Gender ed educazione alla sessualità, una sfida centrale

A Santa Teresa d’Avila l’incontro con Comitato Articolo 26 e progetto Pioneer. Frigeri: «Tra donna e uomo differenze nel sangue e nel cervello»

A Santa Teresa d’Avila l’incontro con Comitato Articolo 26 e progetto Pioneer. Frigeri: «Tra donna e uomo differenze nel sangue e nel cervello»

Teorie del gender, sessualità infantile, famiglie omogenitoriali. Dalle parrocchie e dai genitori si leva un grido di aiuto per districarsi tra questi temi e, soprattutto, per proteggere i bambini da progetti educativi scolastici che suscitano più di un motivo di perplessità. Così, a seguito della richiesta della parrocchia di Santa Teresa d’Avila a Corso Italia, lunedì sera 18 maggio il “Comitato Articolo 26 – Genitori di Roma” e il “progetto Pioneer” – che elabora strategie di sostegno alla genitorialità, forma educatori e insegnanti e lavora per una nuova pedagogica dello sviluppo sessuale e sessuato – hanno organizzato all’interno della chiesa un incontro su questi temi con i genitori del quartiere Pinciano.

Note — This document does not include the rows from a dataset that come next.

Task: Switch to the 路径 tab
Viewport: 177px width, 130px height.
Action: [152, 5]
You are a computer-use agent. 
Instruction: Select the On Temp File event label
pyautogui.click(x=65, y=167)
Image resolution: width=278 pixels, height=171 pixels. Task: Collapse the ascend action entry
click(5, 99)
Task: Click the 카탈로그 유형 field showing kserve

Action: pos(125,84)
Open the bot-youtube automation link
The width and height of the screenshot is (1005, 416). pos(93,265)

Claudia Frigeri, medico e membro del “Comitato Articolo 26”, ha spiegato i quattro assunti principali della “Teoria del gender”, elaborata dal sessuologo Alfred Kinsey e dal medico psicologo John Money e poi accolta dal femminismo degli anni ‘60. «La prima è che non esisterebbero differenze tra il maschile e il femminile. Dall’uguaglianza di diritti – ha spiegato Frigeri – si sta passando ad affermare che donna e uomo sono uguali. Tra maschio e femmina ci sono tante differenze, nel sangue e nel cervello, che è sessuato». In secondo luogo «l’identità prescinderebbe dal dato biologico ma sarebbe determinata da modelli culturali e sociali. Il dato biologico non avrebbe nessun peso». Di conseguenza, terzo caposaldo del “gender”, «nella persona, nella famiglia e nella società i ruoli sarebbero fluidi e interscambiabili». Da queste premesse, ha concluso Frigeri, la teoria del gender deduce che «la complementarietà naturale dei due sessi è un’ideologia, l’eterosessualità non è la norma».

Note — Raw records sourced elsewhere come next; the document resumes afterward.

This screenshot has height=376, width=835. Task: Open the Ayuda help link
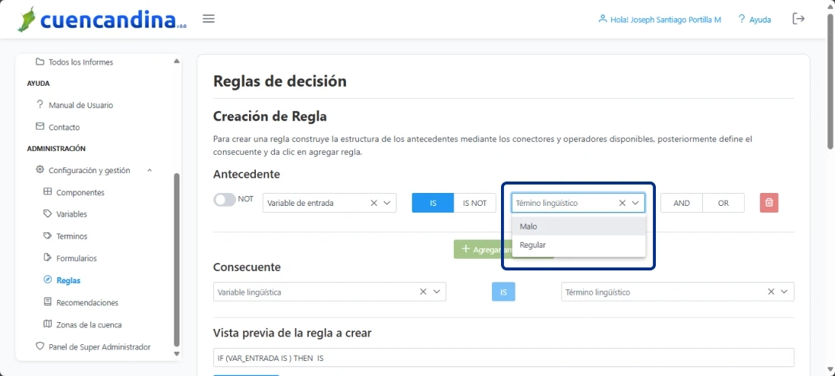point(754,20)
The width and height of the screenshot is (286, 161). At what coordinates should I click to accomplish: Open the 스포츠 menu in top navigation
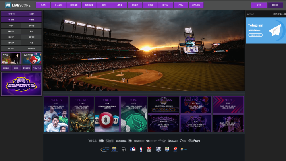(43, 5)
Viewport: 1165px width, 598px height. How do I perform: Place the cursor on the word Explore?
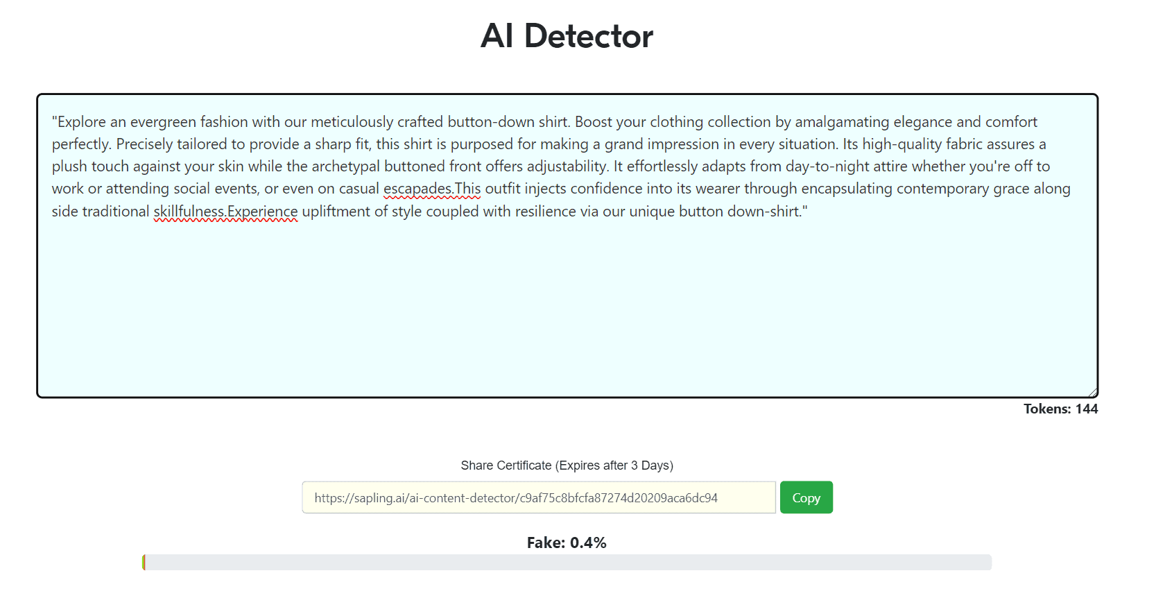click(81, 122)
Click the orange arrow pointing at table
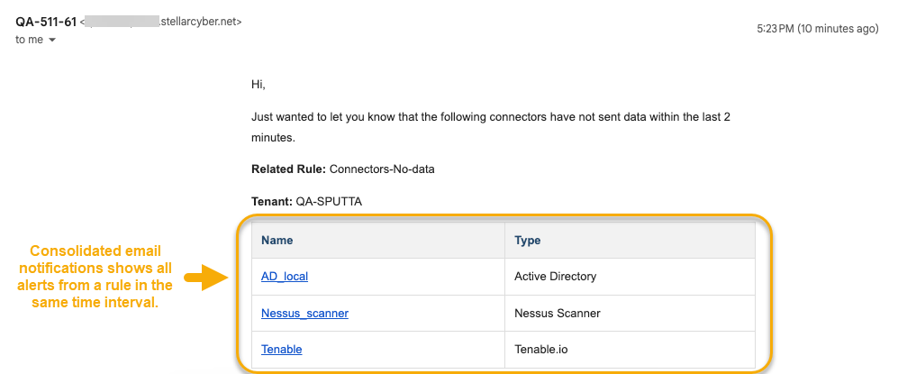 204,280
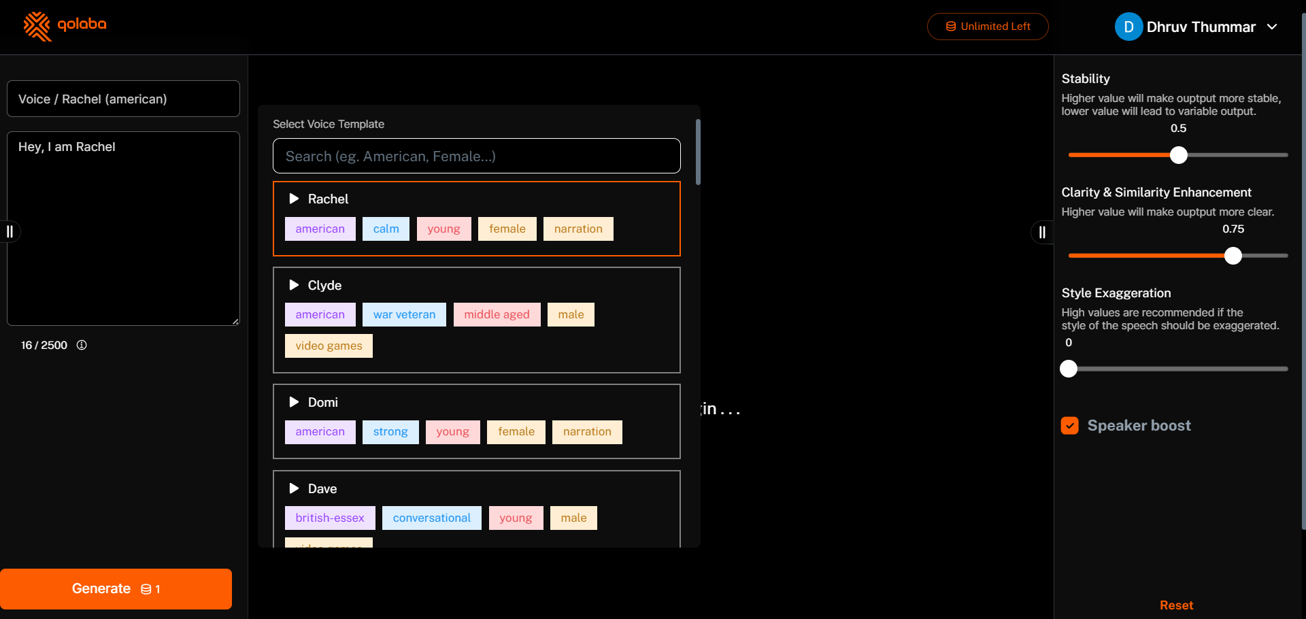Toggle the Speaker boost checkbox
The height and width of the screenshot is (619, 1306).
pyautogui.click(x=1070, y=426)
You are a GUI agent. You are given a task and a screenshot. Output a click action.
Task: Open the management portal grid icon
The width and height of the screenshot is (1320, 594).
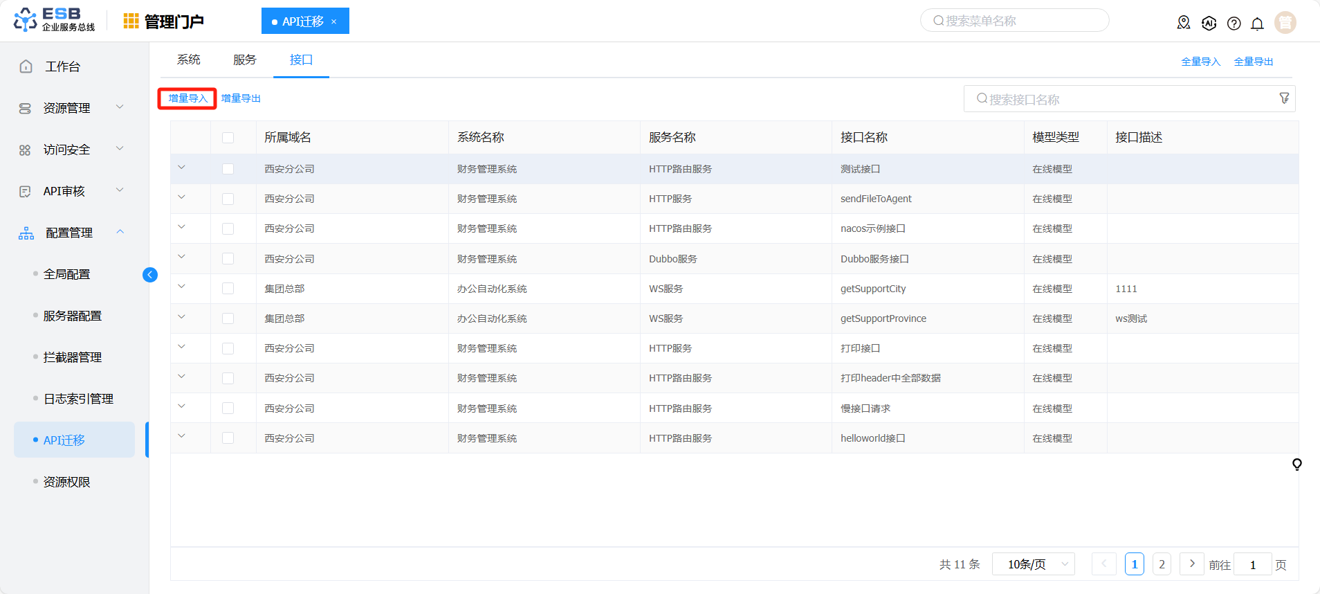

«Gli studi di genere – ha spiegato Chiara Iannarelli, insegnante, anche lei membro del Comitato – vengono introdotti nelle scuole, almeno nelle intenzioni, per prevenire la discriminazione, il femminicidio, il bullismo omofobico. Ma per accogliere a scuola ragazzi con diverso orientamento sessuale non serve aderire a quello stesso orientamento o sostenere che è “fluido”. Inoltre – ha chiesto infine Iannarelli – come mai gli educatori delle nostre scuole vengono scelti tra associazioni femministe e lgbt?».

Teresa Silvi, psicologa sociale e delle organizzazioni, impegnata nel progetto Pioneer, ha parlato del documento “Standard per l’educazione sessuale in Europa”, scritto da studiosi tedeschi e del nord Europa, con una bibliografia prevalentemente in tedesco, che legittima qualche dubbio sulla sua scientificità. Intanto, ha detto Silvi, «lo stereotipo serve a categorizzare il mondo. Nominare un oggetto non significa discriminarne un altro. Il problema è quando lo stereotipo diventa pregiudizio». Ma qual è il momento di parlare al bambino di sessualità? «Quando ce lo chiede lui. Se dal bambino emergono delle esigenze è giusto dirgli la verità. Ma non deve essere l’adulto a imporre dall’alto degli orientamenti. I genitori conoscono le loro necessità meglio di tutti. Non ci sono delle ricette per insegnare ai bambini come vivere la loro sessualità. Non ne sappiamo abbastanza. Possiamo però dire che l’educazione all’emotività, alle relazioni buone e stabili sono degli ottimi predittori per una futura sessualità sana».

È molto complicato far valere la propria voce di genitori nelle scuole. Giuseppe Scicchitano, vicepresidente della commissione Scuola del municipio II, ha suggerito alcune strategie d’azione. «Bisogna fare molta attenzione al “Piano offerta formativa” delle propria scuola, che può contenere dei corsi sulla teoria del gender. Bisogna puntare alla collaborazione e mostrarsi sempre sereni nel sostenere le proprie tesi, altrimenti si viene additati come aggressivi e non si presterà più attenzione a quanto diciamo». Ancora, «ci si deve sempre focalizzare sul benessere dei bambini, partecipare alle assemblee o, almeno, delegare».